Hong Kong
Nord Anglia Hong Kong to Become the City's First School Offering Both A Levels and IB
A new Sixth Form Centre opening in Hung Hom this August will let students choose between A Levels and the IB Diploma, a combination no other international school in Hong Kong currently provides.
Nord Anglia International School Hong Kong is weeks away from a milestone that will quietly reshape the post-16 landscape for British-curriculum families in the city. When its new Sixth Form Centre opens in Hung Hom in August 2026, NAIS will become the first international school in Hong Kong to offer both A Levels and the IB Diploma Programme side by side.
The centre, located at 11 Wan Hoi Street and roughly 15 minutes from the school's existing secondary campus in Kwun Tong, is designed as a university-style environment with dedicated study areas, collaborative learning spaces, and specialist facilities. To mark the launch, the school is introducing a Sixth Form Scholarship Programme open to current and incoming students, recognising excellence in academics, leadership, and community involvement, according to Nord Anglia Education.
Why the dual pathway matters
Hong Kong's international school sixth forms have long been dominated by the IB Diploma, which suits students aiming for North American and Hong Kong universities but can disadvantage those targeting Russell Group institutions that still value three-subject A Level depth. The introduction of A Levels at NAIS gives families who have followed a British National Curriculum from Early Years a natural through-route to Year 13 without switching schools.

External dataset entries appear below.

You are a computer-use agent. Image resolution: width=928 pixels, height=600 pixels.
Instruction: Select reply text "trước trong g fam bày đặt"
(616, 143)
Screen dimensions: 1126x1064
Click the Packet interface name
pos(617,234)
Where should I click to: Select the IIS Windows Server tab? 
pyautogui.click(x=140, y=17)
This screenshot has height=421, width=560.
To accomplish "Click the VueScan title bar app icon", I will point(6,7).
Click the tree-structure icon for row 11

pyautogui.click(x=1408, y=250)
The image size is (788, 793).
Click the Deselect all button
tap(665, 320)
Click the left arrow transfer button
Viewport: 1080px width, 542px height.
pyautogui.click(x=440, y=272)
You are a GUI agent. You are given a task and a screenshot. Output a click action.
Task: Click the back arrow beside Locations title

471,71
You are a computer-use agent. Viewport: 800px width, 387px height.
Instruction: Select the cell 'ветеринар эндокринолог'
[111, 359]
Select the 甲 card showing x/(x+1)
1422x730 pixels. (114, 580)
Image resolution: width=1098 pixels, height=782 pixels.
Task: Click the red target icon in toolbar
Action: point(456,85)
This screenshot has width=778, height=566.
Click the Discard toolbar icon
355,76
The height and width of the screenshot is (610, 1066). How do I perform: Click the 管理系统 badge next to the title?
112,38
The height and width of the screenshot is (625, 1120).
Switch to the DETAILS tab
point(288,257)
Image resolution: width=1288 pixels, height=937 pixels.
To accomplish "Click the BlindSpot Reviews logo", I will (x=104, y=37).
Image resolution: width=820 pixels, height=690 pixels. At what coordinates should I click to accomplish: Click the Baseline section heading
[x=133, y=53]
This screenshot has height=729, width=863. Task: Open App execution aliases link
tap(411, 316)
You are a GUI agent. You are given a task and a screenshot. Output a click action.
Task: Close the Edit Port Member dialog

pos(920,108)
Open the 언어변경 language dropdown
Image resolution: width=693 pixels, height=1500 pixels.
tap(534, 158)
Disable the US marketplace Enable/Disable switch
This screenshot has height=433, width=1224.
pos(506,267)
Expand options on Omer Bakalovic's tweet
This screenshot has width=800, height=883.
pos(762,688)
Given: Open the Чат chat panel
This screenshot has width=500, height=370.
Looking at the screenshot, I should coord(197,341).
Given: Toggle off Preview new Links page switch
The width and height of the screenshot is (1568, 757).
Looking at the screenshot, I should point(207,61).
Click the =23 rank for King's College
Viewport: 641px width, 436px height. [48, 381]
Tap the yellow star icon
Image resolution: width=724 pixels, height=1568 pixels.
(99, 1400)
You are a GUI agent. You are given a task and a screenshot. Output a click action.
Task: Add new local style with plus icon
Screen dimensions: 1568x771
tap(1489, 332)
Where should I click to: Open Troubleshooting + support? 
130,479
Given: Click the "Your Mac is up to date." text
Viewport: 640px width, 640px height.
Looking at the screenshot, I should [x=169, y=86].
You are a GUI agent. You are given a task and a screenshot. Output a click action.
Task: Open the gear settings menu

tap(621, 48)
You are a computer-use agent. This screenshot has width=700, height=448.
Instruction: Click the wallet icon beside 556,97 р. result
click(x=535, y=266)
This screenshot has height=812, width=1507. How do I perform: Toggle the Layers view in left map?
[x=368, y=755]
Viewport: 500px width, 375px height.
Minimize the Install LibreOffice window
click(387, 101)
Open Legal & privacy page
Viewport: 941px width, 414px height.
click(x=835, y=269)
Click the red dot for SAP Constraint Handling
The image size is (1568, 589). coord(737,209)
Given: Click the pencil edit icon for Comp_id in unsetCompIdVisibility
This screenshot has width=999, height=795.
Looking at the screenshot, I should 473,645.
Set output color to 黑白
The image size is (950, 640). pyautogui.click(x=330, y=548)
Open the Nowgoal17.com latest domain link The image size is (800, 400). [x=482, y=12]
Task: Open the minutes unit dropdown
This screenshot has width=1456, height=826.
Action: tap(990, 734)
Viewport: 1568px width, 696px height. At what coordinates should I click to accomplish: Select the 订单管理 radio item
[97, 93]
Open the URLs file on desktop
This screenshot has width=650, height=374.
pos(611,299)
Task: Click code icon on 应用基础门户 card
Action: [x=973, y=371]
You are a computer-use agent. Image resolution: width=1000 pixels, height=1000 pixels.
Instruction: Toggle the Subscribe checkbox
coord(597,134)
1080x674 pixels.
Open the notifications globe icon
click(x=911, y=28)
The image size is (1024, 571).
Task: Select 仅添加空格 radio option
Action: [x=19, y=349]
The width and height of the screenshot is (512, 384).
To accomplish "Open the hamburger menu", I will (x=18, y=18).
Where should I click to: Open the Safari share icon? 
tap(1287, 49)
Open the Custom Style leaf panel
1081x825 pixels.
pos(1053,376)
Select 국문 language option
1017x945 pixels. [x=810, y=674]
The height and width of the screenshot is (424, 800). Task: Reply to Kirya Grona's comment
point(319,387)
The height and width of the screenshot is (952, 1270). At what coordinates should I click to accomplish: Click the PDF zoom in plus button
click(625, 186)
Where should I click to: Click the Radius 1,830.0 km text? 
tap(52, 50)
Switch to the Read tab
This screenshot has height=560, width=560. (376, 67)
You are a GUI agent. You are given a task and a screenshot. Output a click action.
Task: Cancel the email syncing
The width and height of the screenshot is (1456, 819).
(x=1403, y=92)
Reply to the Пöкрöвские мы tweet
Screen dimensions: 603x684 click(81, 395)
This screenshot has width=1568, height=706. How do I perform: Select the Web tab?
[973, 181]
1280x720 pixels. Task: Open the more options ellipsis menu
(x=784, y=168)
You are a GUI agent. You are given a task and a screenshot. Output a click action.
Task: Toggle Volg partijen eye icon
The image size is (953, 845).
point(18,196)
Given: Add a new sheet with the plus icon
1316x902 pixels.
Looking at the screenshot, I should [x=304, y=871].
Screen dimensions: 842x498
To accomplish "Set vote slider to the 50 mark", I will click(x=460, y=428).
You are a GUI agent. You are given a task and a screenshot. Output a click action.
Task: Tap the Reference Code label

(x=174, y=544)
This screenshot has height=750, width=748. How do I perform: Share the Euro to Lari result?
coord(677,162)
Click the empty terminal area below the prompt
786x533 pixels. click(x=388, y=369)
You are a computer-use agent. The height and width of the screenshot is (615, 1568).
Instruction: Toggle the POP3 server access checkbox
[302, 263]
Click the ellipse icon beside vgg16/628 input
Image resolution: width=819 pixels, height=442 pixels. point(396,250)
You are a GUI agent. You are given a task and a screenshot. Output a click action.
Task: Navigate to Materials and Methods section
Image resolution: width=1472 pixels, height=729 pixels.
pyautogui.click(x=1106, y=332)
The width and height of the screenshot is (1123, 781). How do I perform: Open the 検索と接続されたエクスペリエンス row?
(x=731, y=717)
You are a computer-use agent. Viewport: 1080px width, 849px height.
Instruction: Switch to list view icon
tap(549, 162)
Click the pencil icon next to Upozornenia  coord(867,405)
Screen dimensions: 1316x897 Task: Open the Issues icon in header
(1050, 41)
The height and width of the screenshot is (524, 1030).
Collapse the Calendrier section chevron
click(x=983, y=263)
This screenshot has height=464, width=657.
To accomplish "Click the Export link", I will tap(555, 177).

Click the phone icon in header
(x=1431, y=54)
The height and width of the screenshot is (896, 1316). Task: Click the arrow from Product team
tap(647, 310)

Tim Richardson, Principal of NAIS Hong Kong, said the dual offer was designed to give every student the flexibility to "shape their own journey towards success." The school already holds Cambridge International School and IB World School accreditations, so the administrative scaffolding for both pathways is already in place.
Broader context: a sixth-form moment in Hong Kong
NAIS is not alone in expanding its senior provision. Kellett School is simultaneously opening a dedicated Sixth Form Centre at The Bay Hub in Kowloon Bay this August, and the Expat Living Hong Kong guide to new school openings lists the period from 2026 onwards as one of the busiest for senior-school expansion in the city's recent history. The cumulative effect is a meaningful increase in British-style post-16 places at a time when Hong Kong's international school population is, by most measures, stabilising rather than growing. Whether additional capacity translates into additional students, or simply intensifies competition among existing operators, will become clear as enrolment for August fills up.